■ QUESTIONS TO ANSWER
1) According to the review of Charisma, what holds up the tree in the middle of the empty field?
2) Summarize the review of Charisma in two sentences.
3) Pick up the review of Charisma after its last sentence and continue it.

■ EXCERPT PROVIDED
Charisma
Director: Kiyoshi Kurosawa
Actors: Koji Yakusho, Hiroyuki Ikeuchi, Jun Fubuki
Year Released: 1999
Genre: Horror, Drama
See Also: Cure, Seance
Ascribing the qualities of charisma to a tree is a strange notion, doubly so when that tree is scrawny and not much to look at. This paradox is at the heart of Charisma, the 1999 film by Japan's moodiest horror director, Kiyoshi Kurosawa. And while it's hard to tell where things are going sometimes, it's always an interesting ride.
Koji Yakusho (Shall We Dance?), Kurosawa's repeated choice for leading man, plays Goro Yabuike, a cop who's starting to lose it on the job. An unfortunate hesitation during a tense standoff with a gunman and a hostage leads to both of them dying, and to Yabuike being sent on leave. Inexplicably and seemingly without purpose, he wanders into a forest and gets lost.
Kurosawa is a master at mood, bringing to his films an overpowering sense of dread, and Charisma is no exception to this. Even with most of the film shot during the day, there's an oddness and otherworldliness to it that's remarkable. The most mundane things, like driving in a car, are given a sheen of strangeness through tricks like having the reflections of the trees passing overhead move at different speeds, so that the reflection on the front window is out of sync with the back. It's a subtle (and possibly unintentional) effect but one that adds to the overall surreality of the film.
The forest, as depicted by Kurosawa, is genuinely creepy, and the earlier scenes offer the most of what we could call traditional horror elements: a decomposing body hanging from a tree, a terrifying night visitor who steals Yabuike's soul, an overpowering sense of dread in the forest itself. When daylight breaks, we find things aren't as creepy as they seemed the night before, yet they're no less puzzling. Yabuike is caught in a sort of struggle between different groups living in or near the forest, all intent on controlling that tree, a sick, scrawny thing supported by scaffolding, propped up in the middle of an empty field.

■ DATA SHOWN

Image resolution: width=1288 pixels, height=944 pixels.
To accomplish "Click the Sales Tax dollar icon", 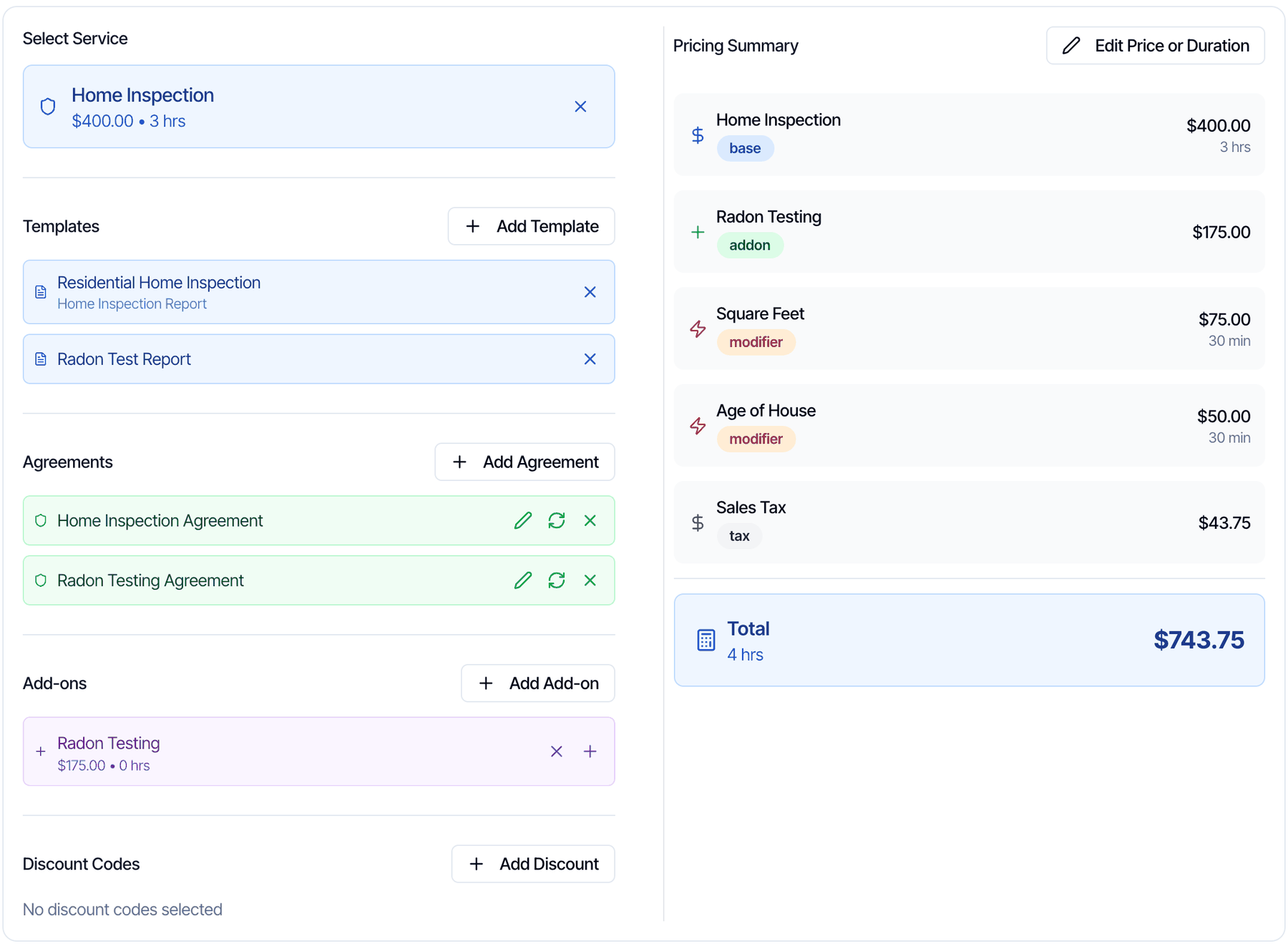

■ ANSWERS TO THE EXERCISES
1) Scaffolding supports the tree.

2) Kiyoshi Kurosawa's 1999 film Charisma follows Goro Yabuike, a cop played by Koji Yakusho who is sent on leave after a hostage standoff ends in two deaths and who then wanders into a forest and gets lost. The review praises Kurosawa's sense of dread and strangeness, which runs from a creepy night in the forest to a puzzling daytime struggle among groups who all want to control a sick, scrawny tree.

3)
Here Kurosawa changes course. Charisma becomes something of an eco-thriller, with the different groups—an environmental group working in the forest, a botanist and her strange sister, a former patient of a now-abandoned mental hospital—each having their own reason for wanting the tree. The tree does indeed have some sort of charismatic hold over them. Kiriyama, the former patient and caretaker of the tree, goes so far as to name it Charisma. Desire for control of the tree soon comes to a head, but that's not the end of the film. Kurosawa is after something else here than clear-cut (it's a tree joke—get it?) explanations. It's the journey rather than the destination that interests him. Indeed, the ending seems haphazardly tacked on, as if someone woke him from his reverie and told him he should wrap things up. A puzzling, surprising and thought-provoking film.
Otaku alert: Kurosawa was a creative consultant on Ju-On: The Grudge.